Exercise -> All of the entries must appear again exactly as written.

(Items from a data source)
- Opening Delimiter -
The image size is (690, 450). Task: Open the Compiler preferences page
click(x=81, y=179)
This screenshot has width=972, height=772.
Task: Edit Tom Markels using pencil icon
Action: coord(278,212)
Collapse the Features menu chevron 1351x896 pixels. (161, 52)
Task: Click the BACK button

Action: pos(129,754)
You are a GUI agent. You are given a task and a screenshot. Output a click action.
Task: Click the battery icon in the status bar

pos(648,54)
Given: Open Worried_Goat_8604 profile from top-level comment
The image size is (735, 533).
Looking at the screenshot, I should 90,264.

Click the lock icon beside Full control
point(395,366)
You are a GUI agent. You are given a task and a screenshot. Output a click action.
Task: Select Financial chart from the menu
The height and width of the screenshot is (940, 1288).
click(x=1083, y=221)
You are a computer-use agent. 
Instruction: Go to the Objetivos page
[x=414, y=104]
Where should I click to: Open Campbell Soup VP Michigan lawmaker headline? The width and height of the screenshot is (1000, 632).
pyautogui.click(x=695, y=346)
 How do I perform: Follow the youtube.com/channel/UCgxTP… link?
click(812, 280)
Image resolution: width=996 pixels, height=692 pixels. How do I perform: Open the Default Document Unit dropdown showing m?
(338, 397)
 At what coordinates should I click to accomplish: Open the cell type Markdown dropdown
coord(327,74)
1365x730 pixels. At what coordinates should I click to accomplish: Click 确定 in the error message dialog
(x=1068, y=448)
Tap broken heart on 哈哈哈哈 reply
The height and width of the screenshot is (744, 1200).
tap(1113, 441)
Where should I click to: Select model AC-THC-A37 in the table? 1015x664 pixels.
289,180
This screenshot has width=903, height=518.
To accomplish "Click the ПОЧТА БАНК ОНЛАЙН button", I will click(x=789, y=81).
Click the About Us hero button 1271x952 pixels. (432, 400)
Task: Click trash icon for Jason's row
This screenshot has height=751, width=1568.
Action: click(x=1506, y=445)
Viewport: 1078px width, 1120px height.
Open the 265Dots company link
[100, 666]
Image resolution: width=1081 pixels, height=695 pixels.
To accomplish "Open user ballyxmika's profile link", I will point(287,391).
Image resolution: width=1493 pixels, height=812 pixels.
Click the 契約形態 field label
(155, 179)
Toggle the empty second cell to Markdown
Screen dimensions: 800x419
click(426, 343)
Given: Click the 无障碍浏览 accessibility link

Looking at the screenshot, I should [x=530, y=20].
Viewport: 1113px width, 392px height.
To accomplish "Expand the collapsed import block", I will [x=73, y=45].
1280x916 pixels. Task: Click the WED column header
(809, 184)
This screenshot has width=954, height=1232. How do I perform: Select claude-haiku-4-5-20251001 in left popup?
- Closing Delimiter -
Solution to this task ->
The image size is (690, 450). Task: Open the Compiler preferences page
click(x=81, y=179)
This screenshot has width=972, height=772.
Task: Edit Tom Markels using pencil icon
Action: coord(278,212)
Collapse the Features menu chevron 1351x896 pixels. (161, 52)
Task: Click the BACK button

Action: pos(129,754)
You are a GUI agent. You are given a task and a screenshot. Output a click action.
Task: Click the battery icon in the status bar

pos(648,54)
Given: Open Worried_Goat_8604 profile from top-level comment
The image size is (735, 533).
Looking at the screenshot, I should 90,264.

Click the lock icon beside Full control
point(395,366)
You are a GUI agent. You are given a task and a screenshot. Output a click action.
Task: Select Financial chart from the menu
The height and width of the screenshot is (940, 1288).
click(x=1083, y=221)
You are a computer-use agent. 
Instruction: Go to the Objetivos page
[x=414, y=104]
Where should I click to: Open Campbell Soup VP Michigan lawmaker headline? The width and height of the screenshot is (1000, 632).
pyautogui.click(x=695, y=346)
 How do I perform: Follow the youtube.com/channel/UCgxTP… link?
click(812, 280)
Image resolution: width=996 pixels, height=692 pixels. How do I perform: Open the Default Document Unit dropdown showing m?
(338, 397)
 At what coordinates should I click to accomplish: Open the cell type Markdown dropdown
coord(327,74)
1365x730 pixels. At what coordinates should I click to accomplish: Click 确定 in the error message dialog
(x=1068, y=448)
Tap broken heart on 哈哈哈哈 reply
The height and width of the screenshot is (744, 1200).
tap(1113, 441)
Where should I click to: Select model AC-THC-A37 in the table? 1015x664 pixels.
289,180
This screenshot has width=903, height=518.
To accomplish "Click the ПОЧТА БАНК ОНЛАЙН button", I will click(x=789, y=81).
Click the About Us hero button 1271x952 pixels. (432, 400)
Task: Click trash icon for Jason's row
This screenshot has height=751, width=1568.
Action: click(x=1506, y=445)
Viewport: 1078px width, 1120px height.
Open the 265Dots company link
[100, 666]
Image resolution: width=1081 pixels, height=695 pixels.
To accomplish "Open user ballyxmika's profile link", I will point(287,391).
Image resolution: width=1493 pixels, height=812 pixels.
Click the 契約形態 field label
(155, 179)
Toggle the empty second cell to Markdown
Screen dimensions: 800x419
click(426, 343)
Given: Click the 无障碍浏览 accessibility link

Looking at the screenshot, I should [x=530, y=20].
Viewport: 1113px width, 392px height.
To accomplish "Expand the collapsed import block", I will [x=73, y=45].
1280x916 pixels. Task: Click the WED column header
(809, 184)
This screenshot has width=954, height=1232. How do I perform: Select claude-haiku-4-5-20251001 in left popup?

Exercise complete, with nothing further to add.